# DOCUMENT TEXT start

Writers On Writing / Understanding short stories with Michelle Cahill


‘Reading a story for discussion helps us to consider and better understand how the writing is working effectively to absorb the reader, to hold their attention and to create a rich reading experience… Reading short fiction by masterful writers can also be inspiring and encourage us to try out their approaches.’


Writers on Writing is our regular conversation with a writer or industry professional about the writing craft, industry insights, and their own practice. This week, we spoke to award-winning author Michelle Cahill about how studying and writing short stories can be a rewarding experience and enhance your fiction writing skills.


Can reading short fiction make you a better writer of fiction?

# DOCUMENT TEXT end
# INFORMATION SUPPLIED start

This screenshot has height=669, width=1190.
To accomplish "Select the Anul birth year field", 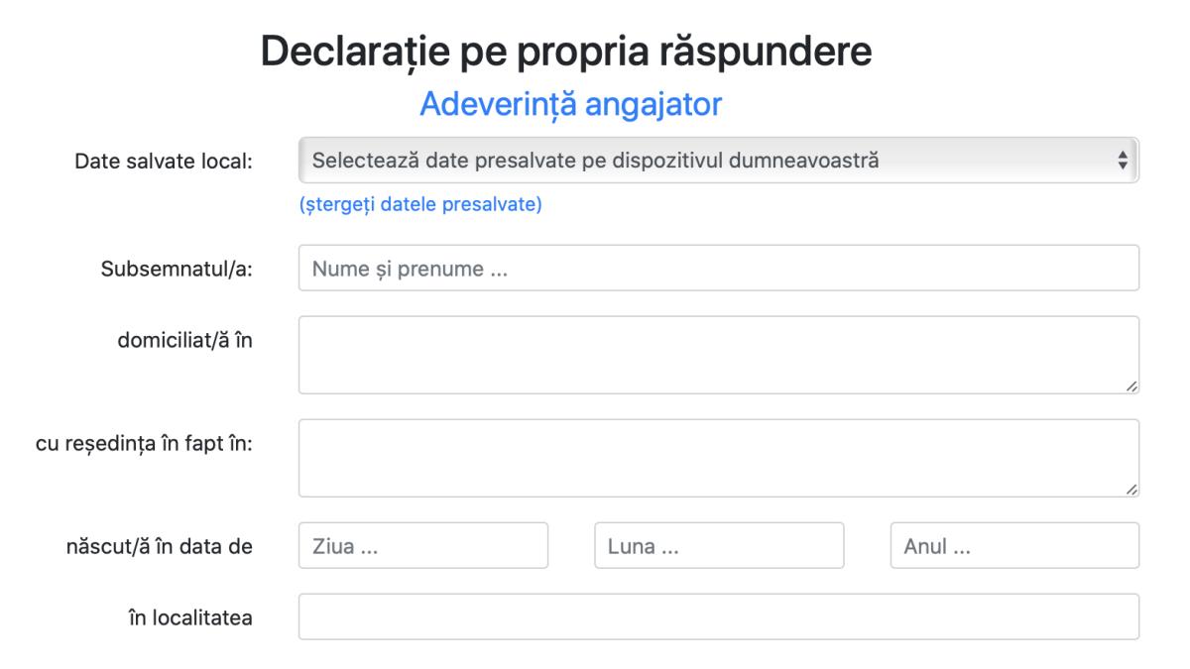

# INFORMATION SUPPLIED end

_PROMPT A_
From the Michelle Cahill interview, copy the passage starting at "Writers On Writing /" and ending at "writer of fiction?".
_PROMPT B_
Render this sentence from the Michelle Cahill interview in Spanish: "Writers on Writing is our regular conversation with a writer or industry professional about the writing craft, industry insights, and their own practice."
The listing is not needed for any of this work.

_OUTPUT A_
Writers On Writing / Understanding short stories with Michelle Cahill


‘Reading a story for discussion helps us to consider and better understand how the writing is working effectively to absorb the reader, to hold their attention and to create a rich reading experience… Reading short fiction by masterful writers can also be inspiring and encourage us to try out their approaches.’


Writers on Writing is our regular conversation with a writer or industry professional about the writing craft, industry insights, and their own practice. This week, we spoke to award-winning author Michelle Cahill about how studying and writing short stories can be a rewarding experience and enhance your fiction writing skills.


Can reading short fiction make you a better writer of fiction?

_OUTPUT B_
Writers on Writing es nuestra conversación habitual con un escritor o un profesional del sector sobre el oficio de la escritura, las perspectivas de la industria y su propia práctica.